[Pixel coordinate grounding data]
- Opening Delimiter -

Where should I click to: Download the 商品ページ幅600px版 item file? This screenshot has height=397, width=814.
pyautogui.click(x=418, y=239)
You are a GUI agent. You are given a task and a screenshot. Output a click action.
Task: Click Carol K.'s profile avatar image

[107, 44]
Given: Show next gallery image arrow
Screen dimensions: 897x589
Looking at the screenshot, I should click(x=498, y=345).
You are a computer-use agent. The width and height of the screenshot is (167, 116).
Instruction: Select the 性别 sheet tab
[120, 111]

- Closing Delimiter -
- Opening Delimiter -

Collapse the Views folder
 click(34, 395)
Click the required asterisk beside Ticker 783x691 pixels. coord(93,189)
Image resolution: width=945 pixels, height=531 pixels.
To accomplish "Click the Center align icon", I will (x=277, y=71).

- Closing Delimiter -
- Opening Delimiter -

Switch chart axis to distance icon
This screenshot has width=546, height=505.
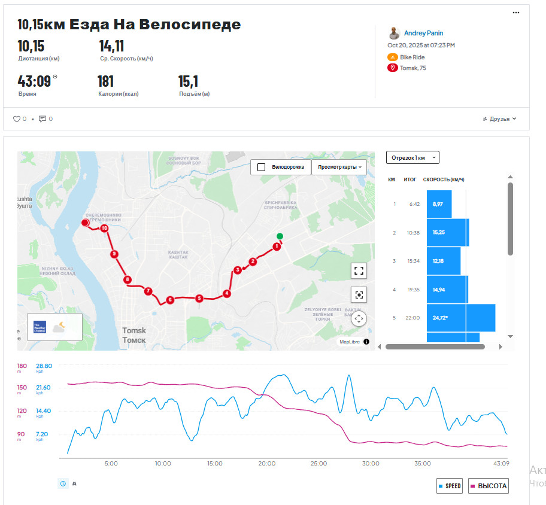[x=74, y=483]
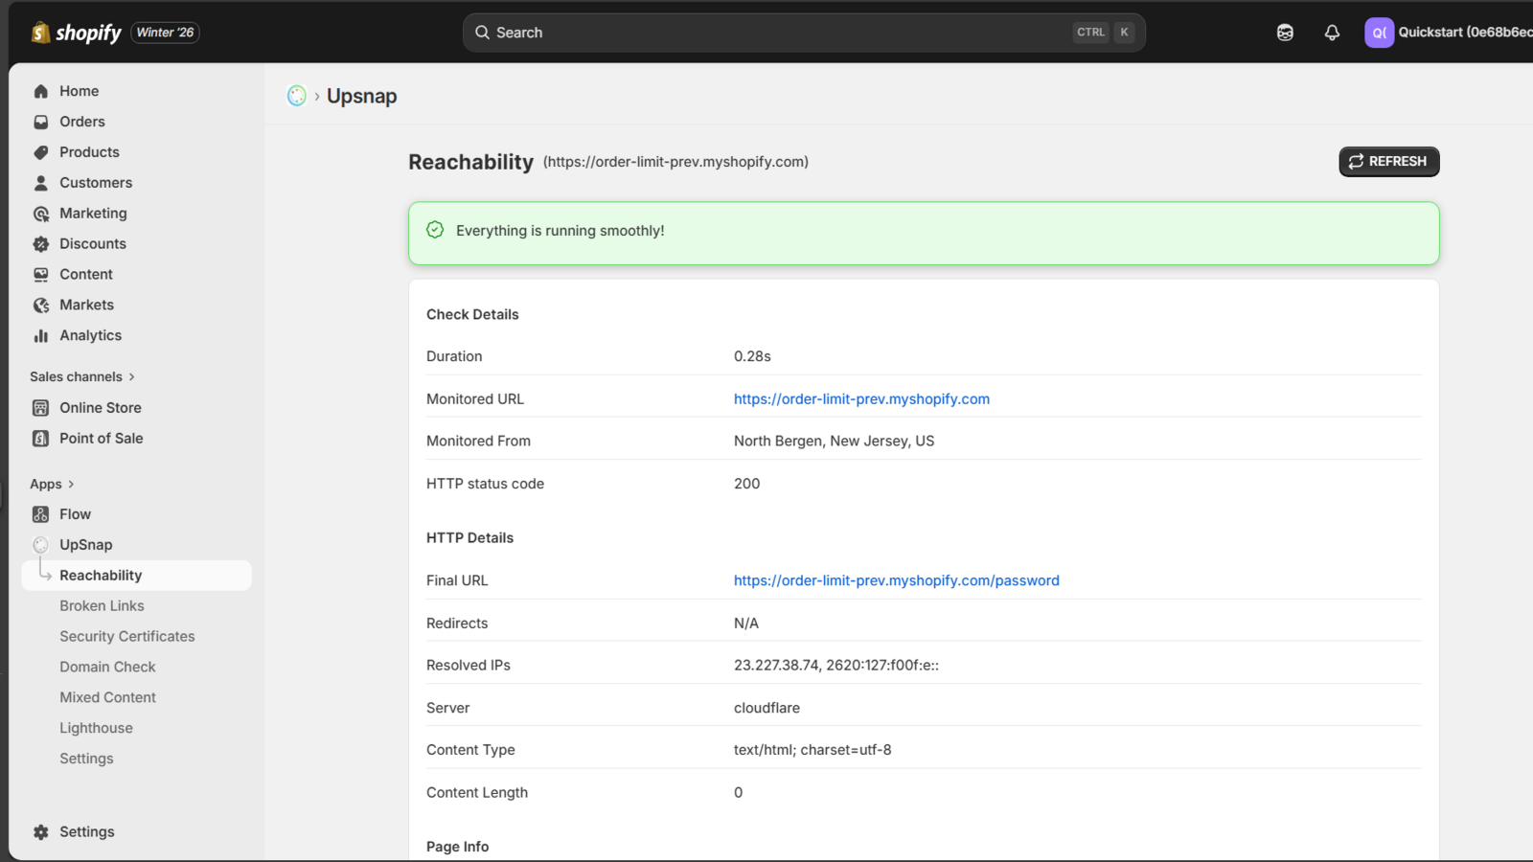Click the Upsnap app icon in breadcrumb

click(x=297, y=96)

- Closing Delimiter -

- **Task objective**
Search the entries for the string "agent" and collect each line that has it.

- **Solution to the exercise**
You are a GUI agent. You are given a task and a screenshot. Output a click action.
You are a computer-use agent. The width and height of the screenshot is (167, 116).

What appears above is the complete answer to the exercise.